## PROBLEM DETAILS
The answer should hold only the lines from the one that contains "Where should I" through the last line of the material, repeated exactly, without pictures.

[[ SOURCE MATERIAL open ]]

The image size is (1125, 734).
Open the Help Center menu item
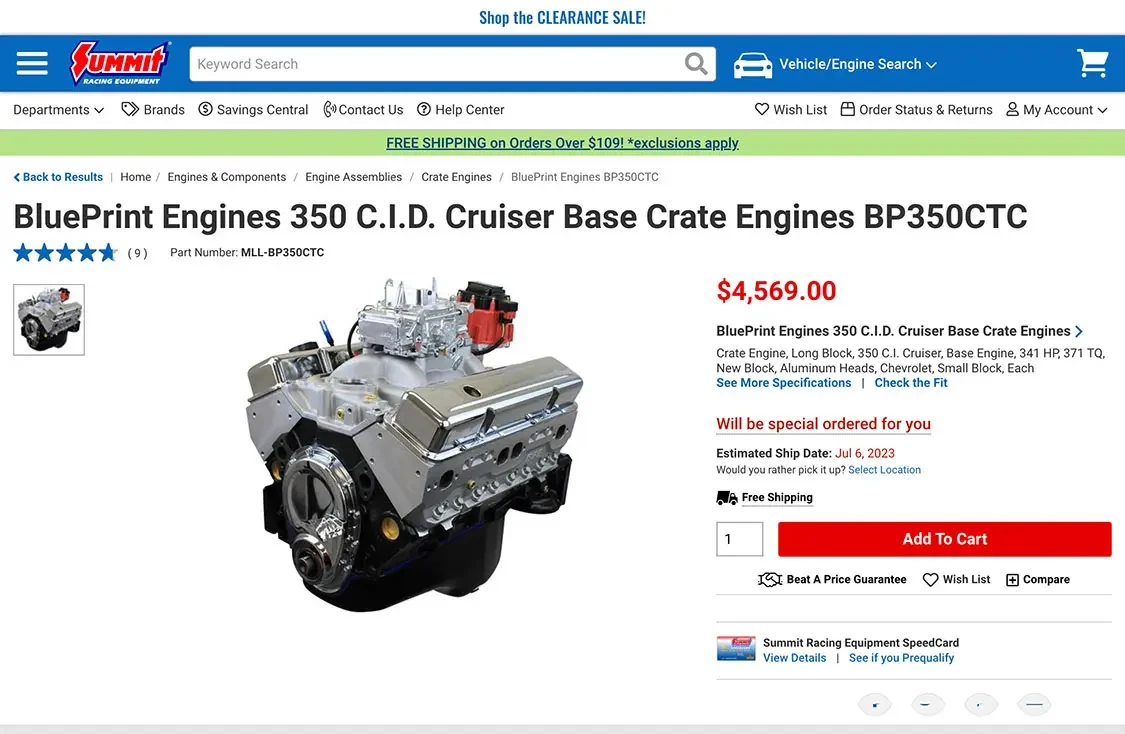coord(461,110)
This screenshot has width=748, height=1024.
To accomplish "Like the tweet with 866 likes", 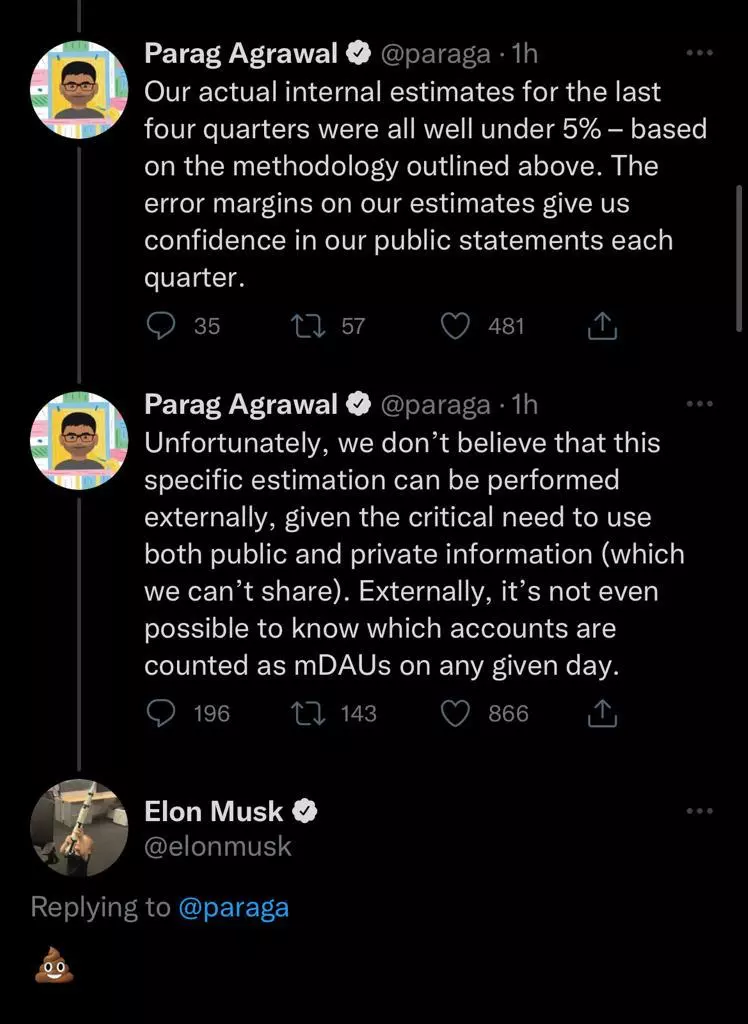I will click(x=456, y=713).
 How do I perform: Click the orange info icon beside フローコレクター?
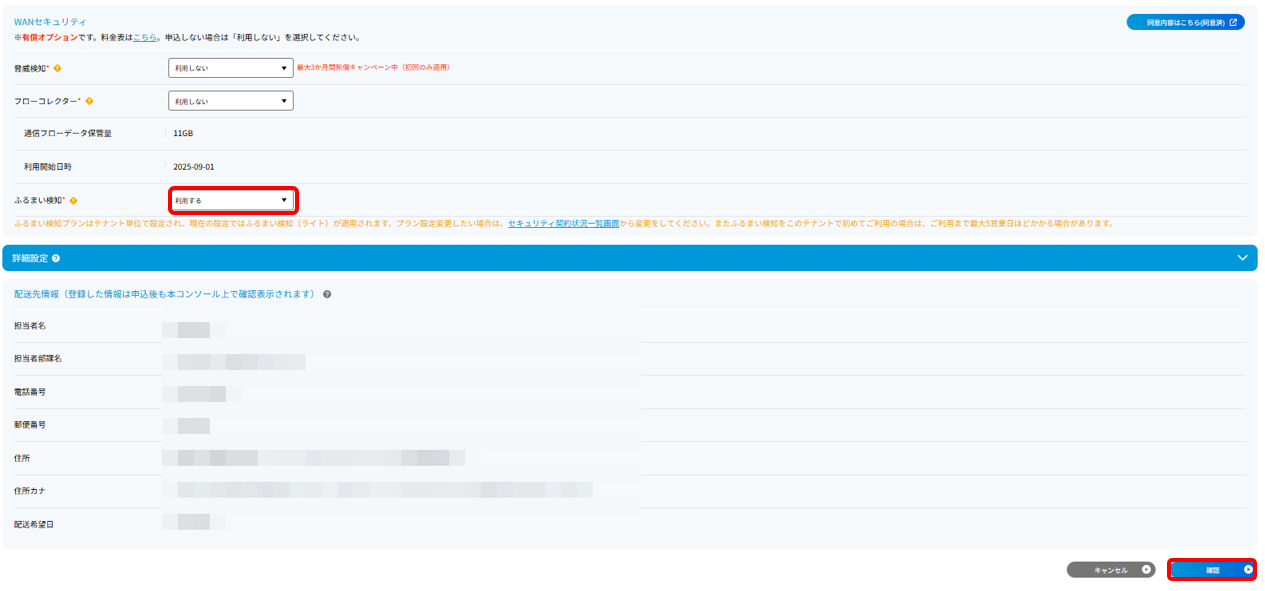(90, 100)
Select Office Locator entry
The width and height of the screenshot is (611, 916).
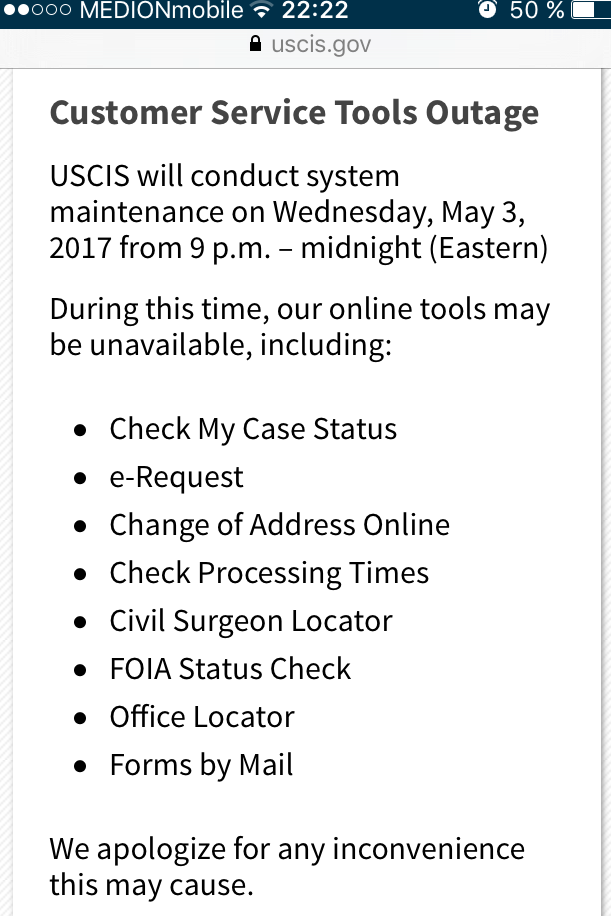coord(202,717)
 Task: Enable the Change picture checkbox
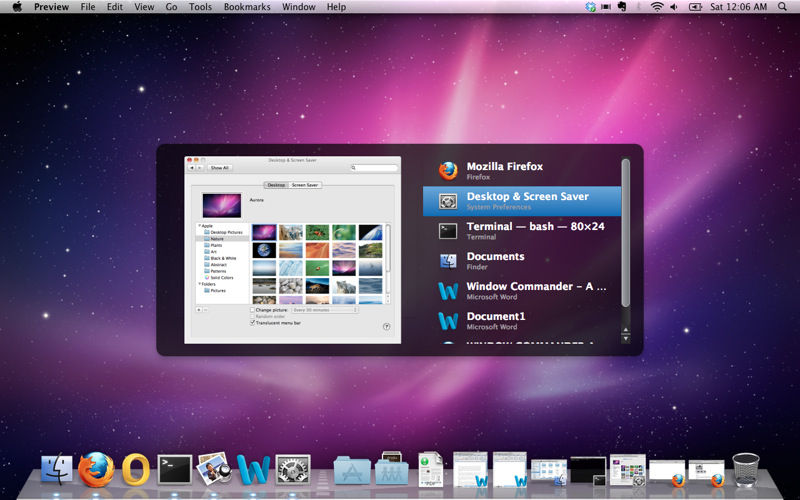pos(252,310)
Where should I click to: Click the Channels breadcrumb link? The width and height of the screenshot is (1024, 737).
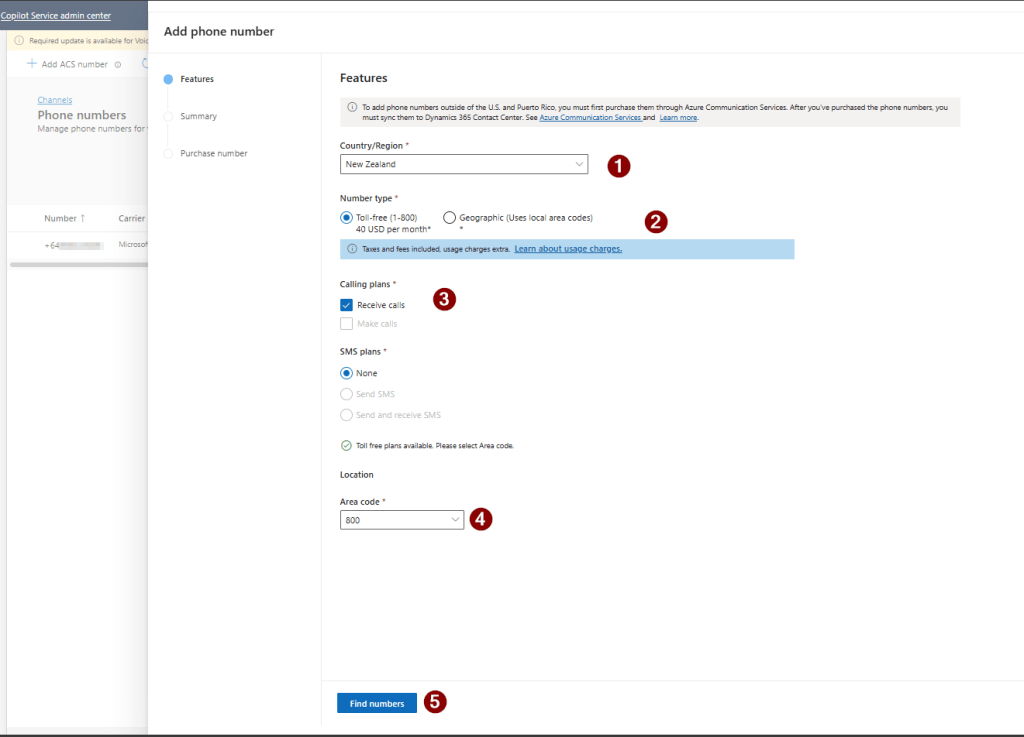55,100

[[ SOURCE MATERIAL closed ]]

## SOLUTION
Where should I click to: Click the Channels breadcrumb link? The width and height of the screenshot is (1024, 737).
55,100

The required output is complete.